Carbon Prices and Driving

Mark Thoma directs us to the CBO blog, which notes that most of the emission reductions from a carbon tax would not come from changes in driving behavior. This, I think, is uncontroversial and is a point I made in the Bloggingheads chat with Jim Manzi. It’s convenient to illustrate the costs of a carbon tax by noting the change it would have on price at the pump, but this leads people to ask how such a small increase in gas prices could reduce emissions. It won’t! Just because it’s convenient to use gas prices to show the magnitude of cost increases doesn’t mean that that’s where the reductions will come.

Two other things, though. It’s not the case that emissions are simply unresponsive to high gas prices, as we saw over the summer. Just because a carbon tax won’t reduce emissions from vehicles doesn’t mean that we shouldn’t expect reductions in vehicle emissions.

The CBO blog post concludes:

Finally, cultural, historic, and geographic considerations drive the extent to which Americans have become dependent on automobile travel, and their choices tend towards larger and more powerful (and less fuel efficient) automobiles. While dramatic increases in gasoline prices (or shifts in cultural norms) might eventually influence these considerations, the magnitude of gas price increases under most legislation under consideration would likely have little effect.

This is a very weird paragraph. For one thing, it’s allowing tastes, rather than economic variables, to do a lot of work–in an unjustified manner, if you ask me. Surely the CBO doesn’t think that Americans buy bigger cars than Europeans simply because we like bigger cars? More to the point, was the CBO not paying attention this summer? Or has it not read its own work on the value of congestion charges?

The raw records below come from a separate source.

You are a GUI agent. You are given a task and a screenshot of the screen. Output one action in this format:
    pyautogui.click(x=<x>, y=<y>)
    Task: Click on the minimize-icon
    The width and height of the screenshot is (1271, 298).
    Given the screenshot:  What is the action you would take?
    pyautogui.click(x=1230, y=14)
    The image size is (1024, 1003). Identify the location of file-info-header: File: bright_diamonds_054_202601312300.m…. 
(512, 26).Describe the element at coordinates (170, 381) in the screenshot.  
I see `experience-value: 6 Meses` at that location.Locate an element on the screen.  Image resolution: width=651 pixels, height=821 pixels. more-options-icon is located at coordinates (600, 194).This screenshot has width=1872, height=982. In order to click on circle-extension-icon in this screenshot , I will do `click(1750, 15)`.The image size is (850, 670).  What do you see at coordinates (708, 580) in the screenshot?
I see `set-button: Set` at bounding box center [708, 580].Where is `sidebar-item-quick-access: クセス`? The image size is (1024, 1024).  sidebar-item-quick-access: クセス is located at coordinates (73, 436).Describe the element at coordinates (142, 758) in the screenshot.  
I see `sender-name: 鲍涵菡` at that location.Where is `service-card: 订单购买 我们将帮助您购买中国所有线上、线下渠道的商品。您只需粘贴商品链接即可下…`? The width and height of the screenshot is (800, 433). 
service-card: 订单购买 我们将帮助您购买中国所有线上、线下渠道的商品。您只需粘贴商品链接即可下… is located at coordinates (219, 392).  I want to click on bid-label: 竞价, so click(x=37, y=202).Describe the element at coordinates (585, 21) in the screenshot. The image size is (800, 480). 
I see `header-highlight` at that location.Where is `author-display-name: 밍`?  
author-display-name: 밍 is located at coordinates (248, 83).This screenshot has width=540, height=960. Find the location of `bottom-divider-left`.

The influence of economic variables on American driving behavior (of which there are many) is massive, and policies designed to improve driving conditions would act to make driving more expensive and reduce it. This has nothing in the least to do with cultural or geographic factors, and it’s weird that the CBO would wave its hands around like that rather than address the issue. I understand them making the point that a carbon tax wouldn’t cut driving. Fine. Why pretend that driving is nonetheless destined to continue on as usual, given the changes produced by increases in the market price of fuel, and the growing consensus that congestion pricing on a wide scale is an appropriate means to reduce traffic and fund road maintenance?